The Government's push to develop New Zealand's untapped oil and gas resources has been condemned as irresponsible by those who believe we should abandon the use of fossil fuels which are known sources of greenhouse gases rather than look for more.
However, the concern is unfounded. Hard-headed analysis demonstrates that developing New Zealand's hydrocarbon resources could actually help reduce the rate of climate change.
Let's start by recognising that climate policy over the past two decades has failed utterly. In May 2013, the Intergovernmental Panel on Climate Change announced that CO2 in the atmosphere had passed 400 parts per million.
Science indicates that the result will be a rise in global temperatures of 2C. The consensus is that the world could live with the consequences of this. The problem is that there is no sign yet that the increase in greenhouse gases will abate. And if global warming goes beyond 3C, the science, although less certain, suggests the consequences could be dramatic.
The failure of climate policy to date is due to a lack of realism. First, it is predicated on a global agreement on climate change. This is simply not going to happen because global discussions will not resolve who is to blame and who is to pay, especially when the science is disputed.
The last international climate jamboree, in Durban in 2011, could only agree to agree later about what to do after 2020.
Second, our continued dependence on fossil fuels has been underplayed. Fossil fuels are the most efficient energy source we have. There is no practical substitute for oil and gas in the transport sector, and gas remains critical in the power generation sector.
Third is the little-acknowledged fact that current renewable energy technologies cannot make a meaningful long-term contribution to emission reductions. The problem, essentially, is one of scale. If the windiest 10 per cent of Britain were to be covered with wind turbines, they would produce only the equivalent daily power per person that it takes to drive the average car 25km.

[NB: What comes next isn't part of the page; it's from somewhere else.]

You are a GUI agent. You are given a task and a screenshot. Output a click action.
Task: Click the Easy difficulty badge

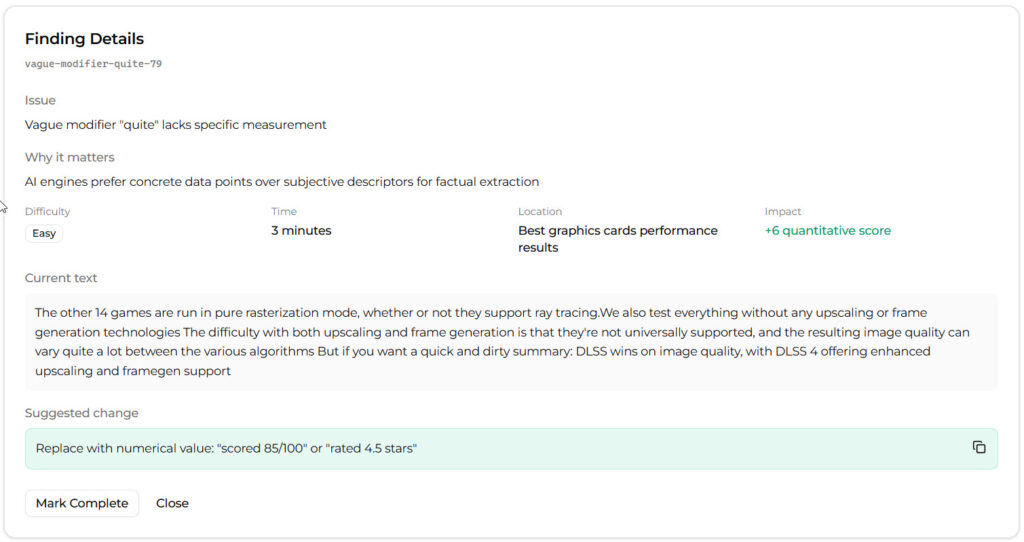(44, 233)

And renewable technologies are costly. Their introduction has been possible only with substantial subsidies. Germany's annual subsidy bill for renewables alone is now €20 billion ($33 billion).
The cost of subsidising renewables has now become a major issue in Germany's upcoming parliamentary elections. And energy bills there have yet to be hit by the cost of maintaining conventional backup generation for when the wind is not blowing or the sun is not shining. To cope, Germany is importing cheap coal, which is pushing emissions up again.
In Britain, too, headlines speak of potential brownouts and energy price rises as a consequence of the failure to invest in new conventional power generation.
President Barack Obama, in a recent speech on climate change, said the US should "strengthen natural gas", because "... it not only can provide safe, cheap power, but it can also help reduce our carbon emissions".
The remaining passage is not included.